SUMMARY Angiotensin II (AngII) receptor subtypes in adult human kidney were pharmacologically characterized by in vitro autoradiography using the AngII receptor subtype‐selective antagonists, losartan and PD 123319, and the sensitivity to the reducing agent, dithiothreitol. High densities of AngII AT1 receptor binding occur in the glomeruli and the inner stripe of the outer medulla, while a moderate AT1 receptor binding is localized in the proximal convoluted tubules.
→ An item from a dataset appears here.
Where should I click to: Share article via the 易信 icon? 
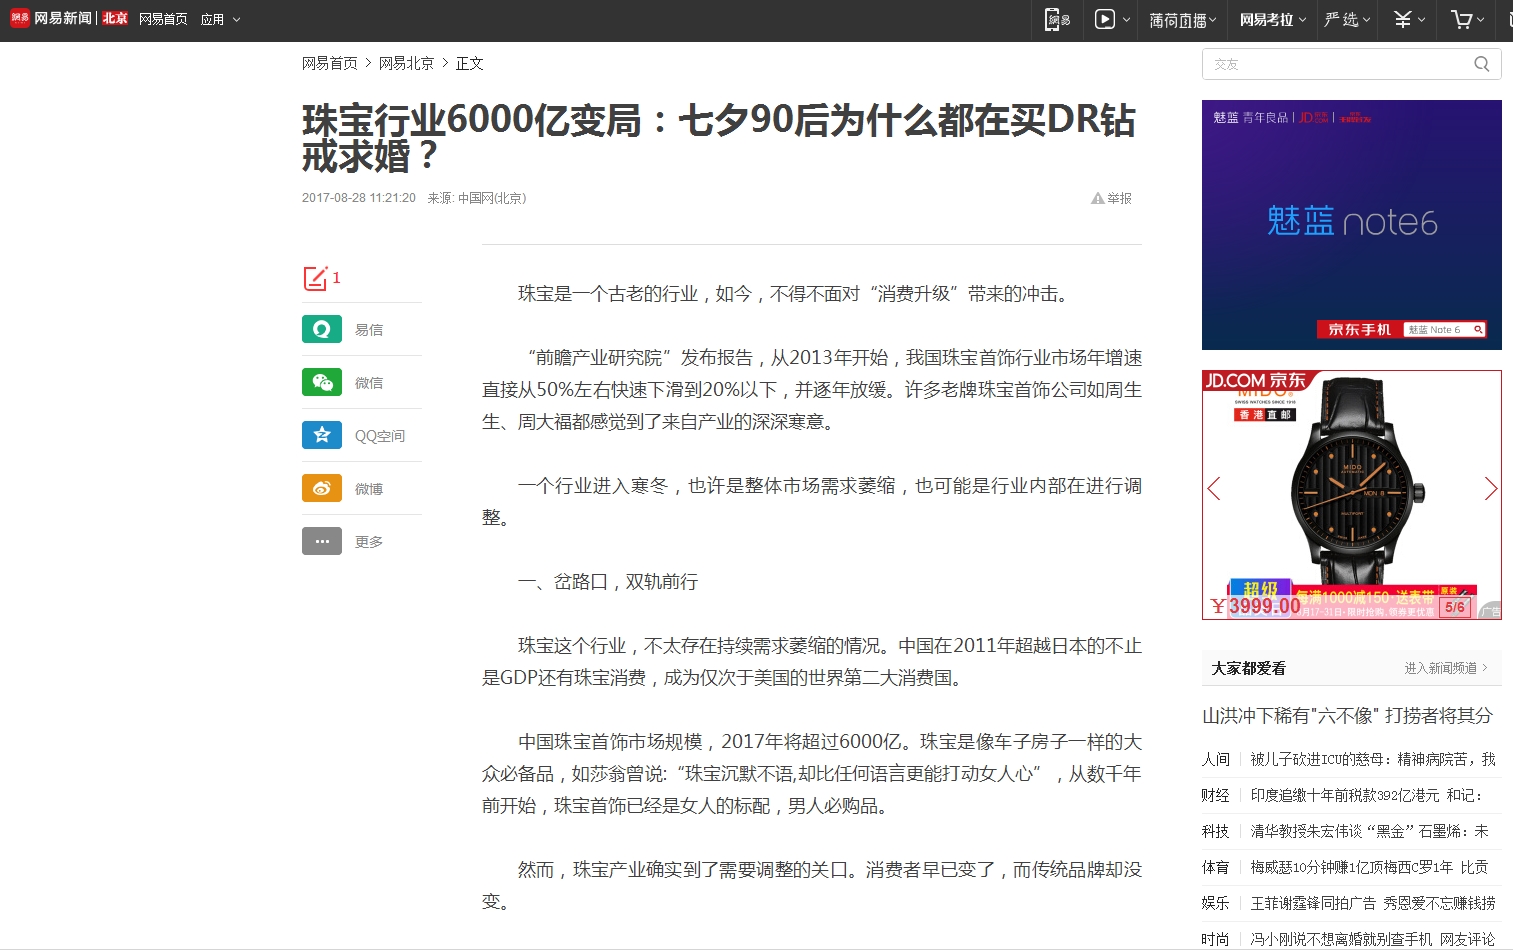[x=322, y=329]
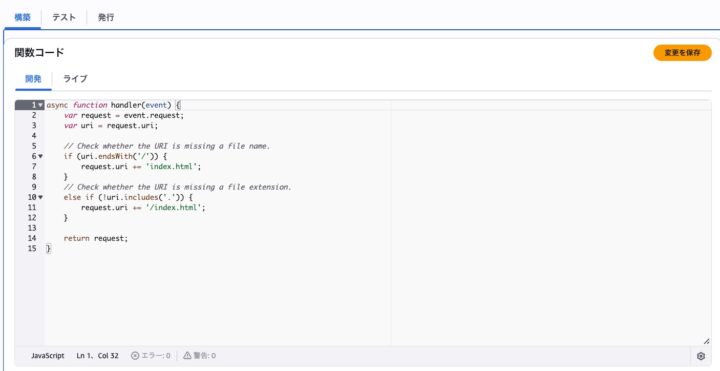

AT2 receptor binding is observed predominantly in the intrarenal large blood vessels, including the arcuate, inter‐ and intra‐lobular arteries, and in the renal capsule. In the major renal artery, AT1 receptor binding is abundant in the media and adventitia, while AT2 receptor binding is observed mainly in the adventitia. At the light microscopic level using emulsion autoradiography, AT1 receptors are localized in the glomeruli and juxtaglomerular apparatus, as expected. However, in larger renal blood vessels, including the arcuate arteries, inter‐ and intra‐lobular arteries, intense AT2 receptor labelling occurs primarily in the adventitia, while the endothelium and vascular smooth muscle layers contain only low levels of AngII receptor binding. These results indicate that the adult human kidney displays two pharmacologically distinct AngII receptor subtypes, with AT1 predominating in the glomeruli, juxtaglomerular apparatus, proximal tubules and the inner stripe of the outer medulla, while AT2 predominates in the adventitia of the arcuate and interlobular arteries and the renal capsule. The functional significance of AT2 receptor binding sites in the adventitia of adult human kidney vessels remains to be elucidated.